Your job is to copy the lines from the material that include "Settings".

----- The data -----

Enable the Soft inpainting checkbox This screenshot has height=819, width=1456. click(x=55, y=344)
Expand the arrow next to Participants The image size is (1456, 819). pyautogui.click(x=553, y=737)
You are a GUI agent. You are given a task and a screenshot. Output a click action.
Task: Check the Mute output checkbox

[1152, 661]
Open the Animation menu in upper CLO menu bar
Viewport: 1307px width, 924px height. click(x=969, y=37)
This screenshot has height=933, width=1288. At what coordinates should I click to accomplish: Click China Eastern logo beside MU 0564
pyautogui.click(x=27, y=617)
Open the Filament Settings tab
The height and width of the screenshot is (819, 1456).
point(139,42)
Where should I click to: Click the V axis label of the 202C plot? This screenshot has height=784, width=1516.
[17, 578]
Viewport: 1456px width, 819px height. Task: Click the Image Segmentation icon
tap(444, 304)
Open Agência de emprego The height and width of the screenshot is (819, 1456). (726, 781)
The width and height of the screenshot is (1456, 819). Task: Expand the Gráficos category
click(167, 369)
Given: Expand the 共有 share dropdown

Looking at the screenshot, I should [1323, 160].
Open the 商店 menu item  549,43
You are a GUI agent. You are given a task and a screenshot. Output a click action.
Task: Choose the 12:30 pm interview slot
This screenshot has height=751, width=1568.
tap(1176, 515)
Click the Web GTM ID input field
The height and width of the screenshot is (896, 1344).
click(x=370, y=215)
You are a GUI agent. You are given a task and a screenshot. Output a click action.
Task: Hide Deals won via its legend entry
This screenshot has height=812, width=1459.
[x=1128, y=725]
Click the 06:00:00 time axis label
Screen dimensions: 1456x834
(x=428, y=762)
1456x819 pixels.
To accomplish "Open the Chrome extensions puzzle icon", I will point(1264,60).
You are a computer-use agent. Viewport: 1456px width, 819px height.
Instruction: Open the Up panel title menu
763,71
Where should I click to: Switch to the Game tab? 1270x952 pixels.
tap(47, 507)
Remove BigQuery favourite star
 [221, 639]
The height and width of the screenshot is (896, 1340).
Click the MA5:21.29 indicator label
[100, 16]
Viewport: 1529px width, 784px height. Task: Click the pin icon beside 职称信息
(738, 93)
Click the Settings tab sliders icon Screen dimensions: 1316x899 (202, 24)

-----

→ Result of the task:
Open the Filament Settings tab
Click the Settings tab sliders icon Screen dimensions: 1316x899 (202, 24)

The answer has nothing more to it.